By 1929 TIME'S circulation had climbed to 250,000, and Larsen and Luce were deep in preparation for another magazine, FORTUNE. They decided to proceed with the new venture, an expensive monthly devoted to business, even after the Crash. In a 1929 communique, they declared: "We will go ahead and publish, but we shall be realistic. We shall recognize that this slump may last as long as one year."
If the magazines were primarily Luce's province, The March of Time belonged to Larsen. In 1928 he produced a series of radio spots distilling news items from the current issue of TIME. The idea developed into The March of Time, an amalgam of journalism and showmanship that lasted until 1951. The program was first broadcast nationwide on CBS radio and then converted to film by Larsen in collaboration with Louis de Rochemont of Fox Movietone News (it won two Oscars in its 16 years).
With the birth of LIFE in 1936, Larsen returned to magazines. For ten years he presided over the picture weekly's extraordinary success. In 1938, when the magazine published explicit photographs of childbirth. Larsen went to the office of a Bronx assistant district attorney and ceremoniously sold a copy to a detective; the D.A. charged Larsen with selling an obscene publication. The incident brought national publicity to LIFE and a test case involving the First Amendment's free-press guarantee. Larsen was acquitted.
The years of Larsen's presidency at Time Inc. were marked by steady growth. Among other projects, he guided the launching of SPORTS ILLUSTRATED in 1954. Larsen and Luce once thought of making 45 the mandatory retirement age at the firm, but settled on the customary 65. Larsen became the only executive to be exempt from that rule (Luce retired from active management upon turning 66, three years before his death in 1967). In later years Larsen became a source of thoughtful counsel and new ideas. He kept himself avidly well informed. Says TIME-LIFE Films President Bruce Paisner: "His mind didn't have a lot of preconceptions in it."
The son of a newspaperman, Larsen was born in Boston in 1899. He attended public schools there and went on to tax-supported Boston Latin School. The experience gave him a lifelong interest in public education and, he once said, "a sense of gratitude for what the American public school system did for me ... [It] translated into reality the American ideal of equality and opportunity."

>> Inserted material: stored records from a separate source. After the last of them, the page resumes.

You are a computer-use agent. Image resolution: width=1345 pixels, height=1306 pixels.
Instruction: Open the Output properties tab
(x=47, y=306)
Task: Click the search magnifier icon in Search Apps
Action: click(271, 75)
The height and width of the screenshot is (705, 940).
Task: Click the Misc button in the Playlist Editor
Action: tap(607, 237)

In addition to his duties at TIME, he organized the National Citizens Commission for the Public Schools to arouse local interest in school reform. His connection to Harvard was always close and active. He served two terms on the university's board of overseers. In 1965 Harvard honored him by naming a new Graduate School of Education building after him. "Roy Larsen has to be ranked among the greatest friends of American education." the school's dean, Paul Ylvisaker, said last spring.
Larsen's other civic passion was conservation. He donated 162 acres near his house in Fairfield, Conn., to the Audubon Society for a bird sanctuary, which the society named for him and his wife Margaret. He served on the board of the Nature Conservancy, which acquires and manages wild lands throughout the U.S., and he organized the Nantucket Conservation Foundation, a group that solicits donations of open land on Nantucket Island to keep it out of the hands of developers. The organization is a typical Larsen success. It now controls 17% of the island--and through the acquisition of productive cranberry bogs, it even turned a profit last year.
Ultimately, says former Time Inc. President and Publisher James A. Linen,"Roy Larsen realized the world was made up of people, not things. He was softspoken, charming and underneath a man of great moral and intellectual courage and conviction." Henry Luce's sister, Elisabeth Moore, added a valedictory assessment: "Harry was the genius, but Roy was the one who could make things happen."